Springsteen confirms Broadway shows will be ‘pretty much the same on a nightly basis’

by JAY LUSTIG

Bruce Springsteen says his nightly “Springsteen on Broadway” shows will follow a script but be about “renewal,” not “repetition.”

In an interview with The New York Times, Bruce Springsteen has, for the first time, offered an in-depth explanation of why he chose to put together his “Springsteen on Broadway” run, and what fans can expect.

Talking to veteran rock critic Jon Pareles, The Boss said the inspiration came from a private White House concert he played for President Obama and about 250 staffers, in January. 

“There was a lot of storytelling, which goes back to our early days at the Bottom Line when you were in front of a couple of hundred people,” he said. “It worked in a very, very intimate setting.”

He also compared “Springsteen on Broadway” to the “VH1 Storytellers” show he taped at the Two River Theater in Red Bank in 2005.

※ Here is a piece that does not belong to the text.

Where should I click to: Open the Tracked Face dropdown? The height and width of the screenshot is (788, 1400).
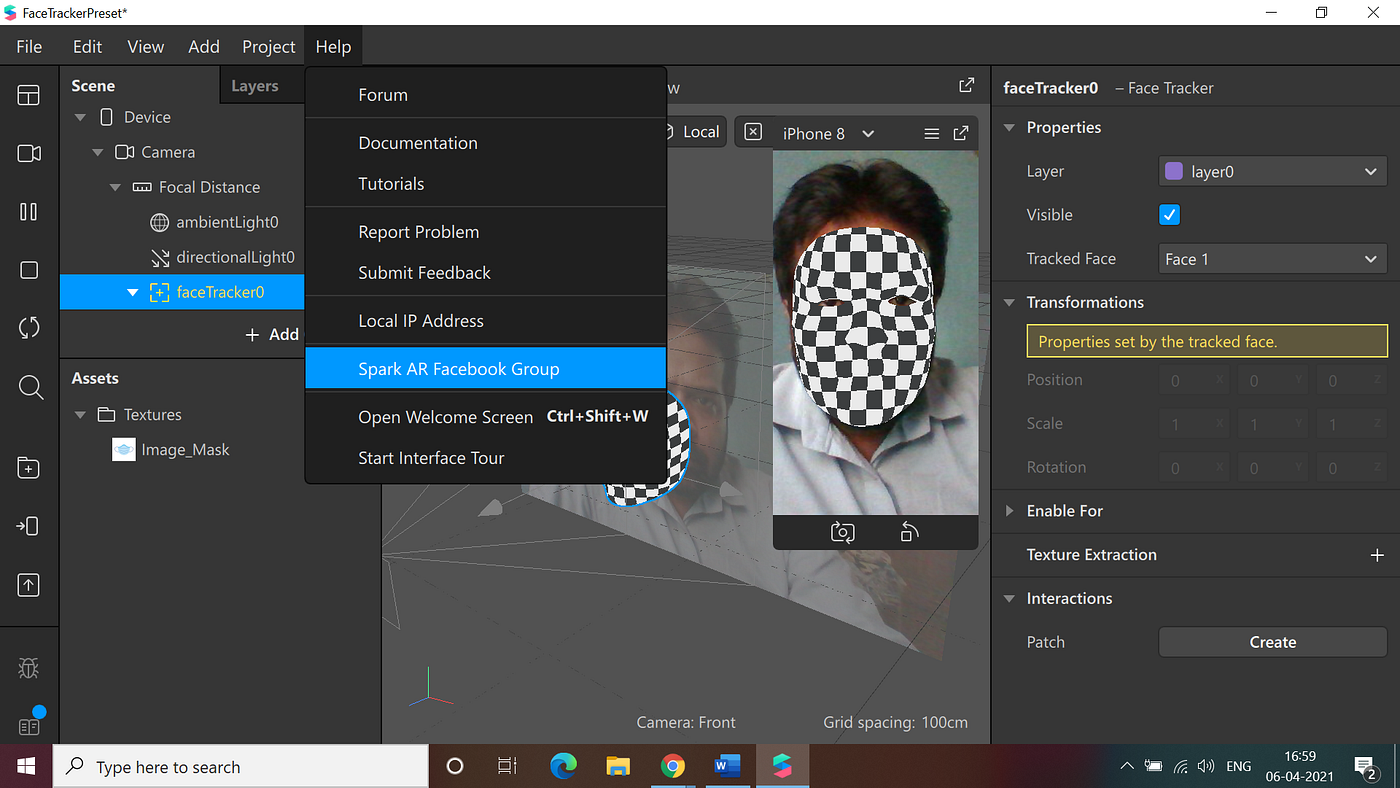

In a big change from what his fans have come to expect, there will be little variation in the shows from night to night.

“This is a locked-in piece of music and script that I’m going to be performing pretty much the same on a nightly basis. It’s a solidified piece of work.”

He said he looks at this as an opportunity for “renewal,” at each show, not “repetition.”

“And to do that your spirit has got to be 100 percent present. But it’s a new audience every night. There’s new faces, there’s new opportunities. Those songs have been very good to me over the years, and in return I try to be good to them. So you have a chance of renewing the emotion and the spirit in that music on a nightly basis.

“That’s the place I work to get to every night when I’m onstage. I think that if the foundation of what you’ve built is built well, you’ll be able to inhabit it on a nightly basis and your audience will come in and it will feel like they’re seeing it for the first time.”

Springsteen said he is not expecting to use the show to comment, directly, on current politics.

“There’s nothing Trump-centric about what I’m doing,” he said. “My idea was really just to present the work that I’ve done for the past 40 years or so and let it speak for itself. I didn’t feel like I needed to get on a soapbox or be real ideological about it. I wanted the night to play very naturally, and be broad enough to be about all the things I’ve written about over the years. And in that way, in the contrast, it would comment.”

He said he finished a new album, though he didn’t discuss a release date.

“Springsteen on Broadway” begins previews on Oct. 3, officially opens on Oct. 12, and runs through Feb. 3.